Exercise goal
Please transcribe exactly the line that holds "Task: Click the Edit button next to SDK" and all lines that follow it to the end of the records below, omitting any pictures.

Collected data entries
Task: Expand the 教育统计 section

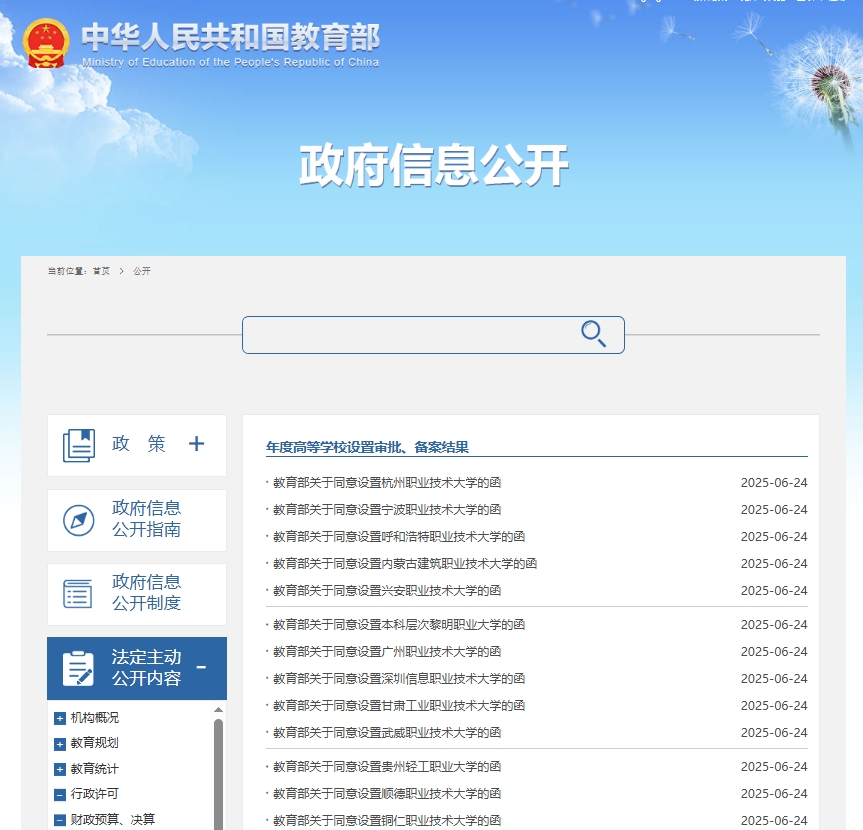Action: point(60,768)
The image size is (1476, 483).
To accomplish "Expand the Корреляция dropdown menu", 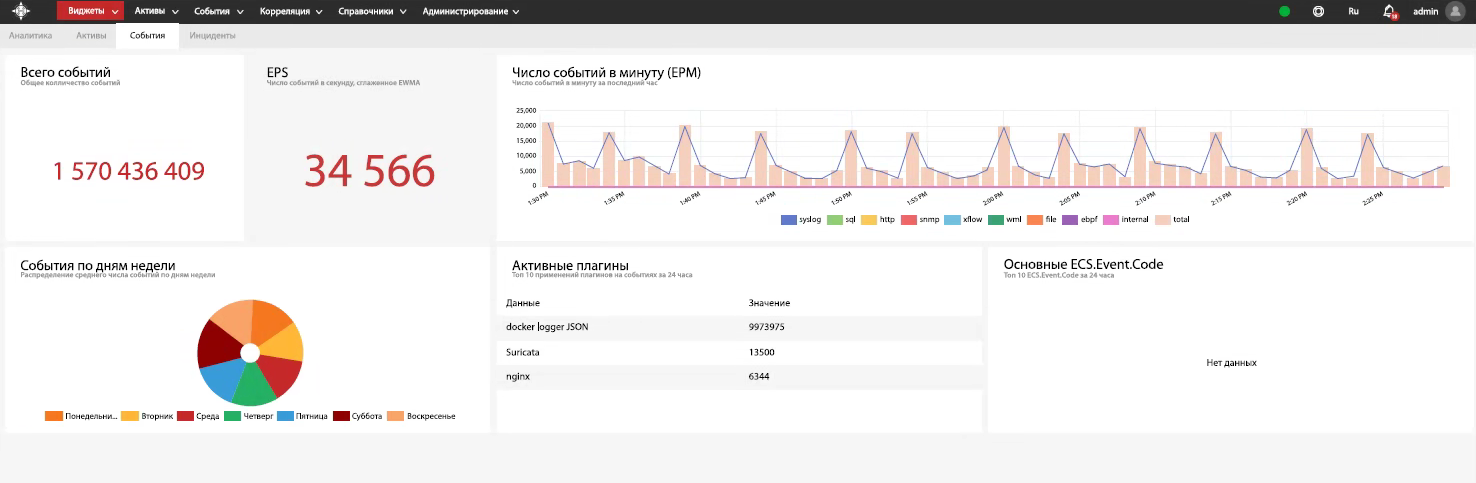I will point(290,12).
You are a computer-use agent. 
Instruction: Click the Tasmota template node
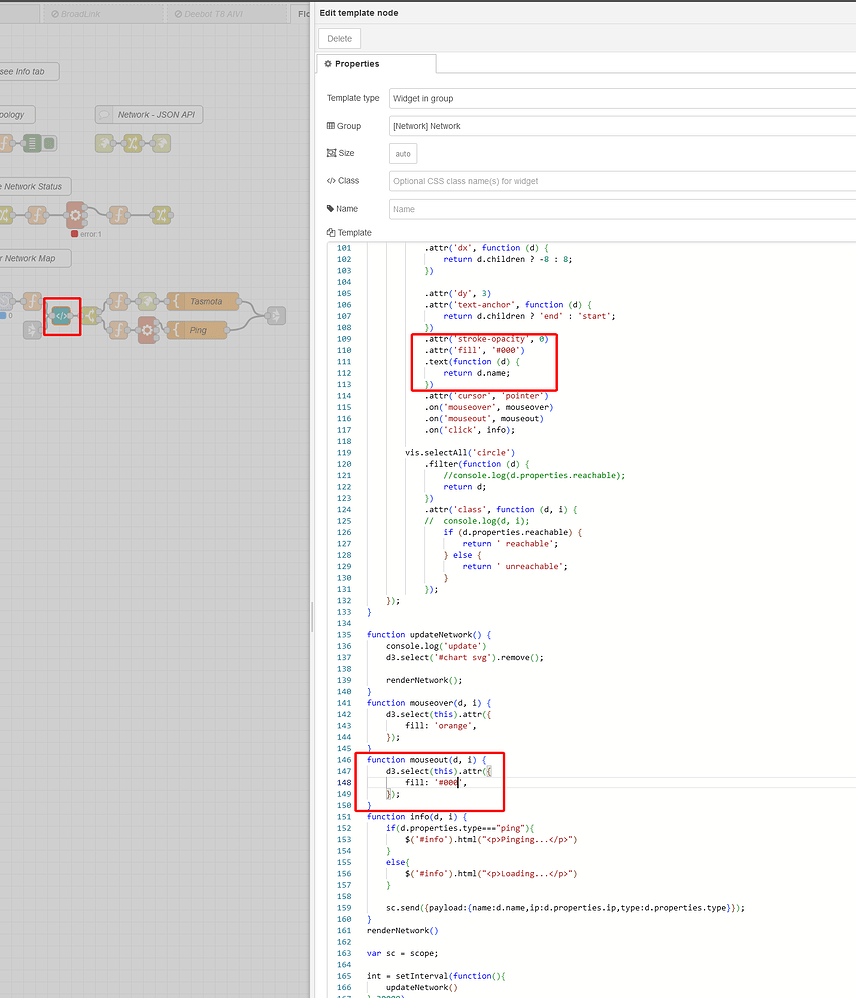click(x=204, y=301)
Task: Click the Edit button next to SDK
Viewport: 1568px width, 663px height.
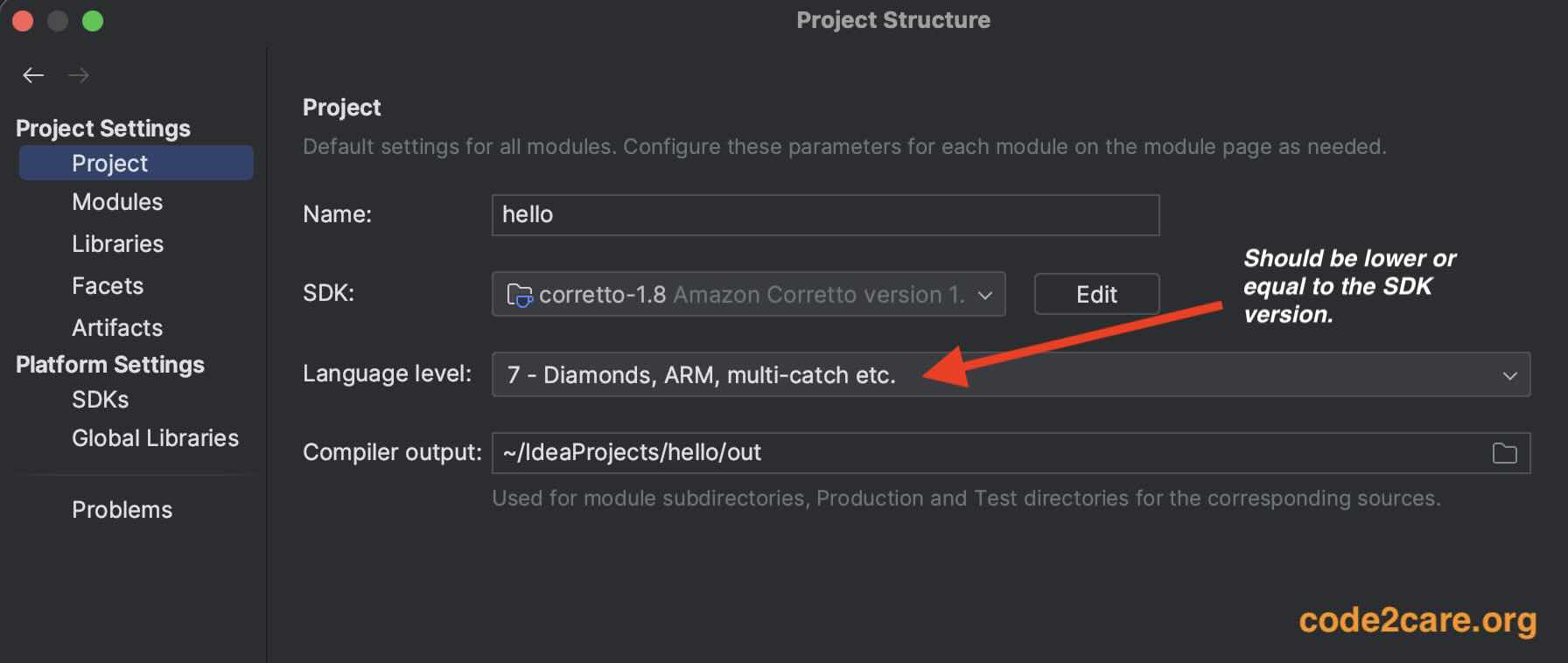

Task response
Task: Click the Edit button next to SDK
Viewport: 1568px width, 663px height.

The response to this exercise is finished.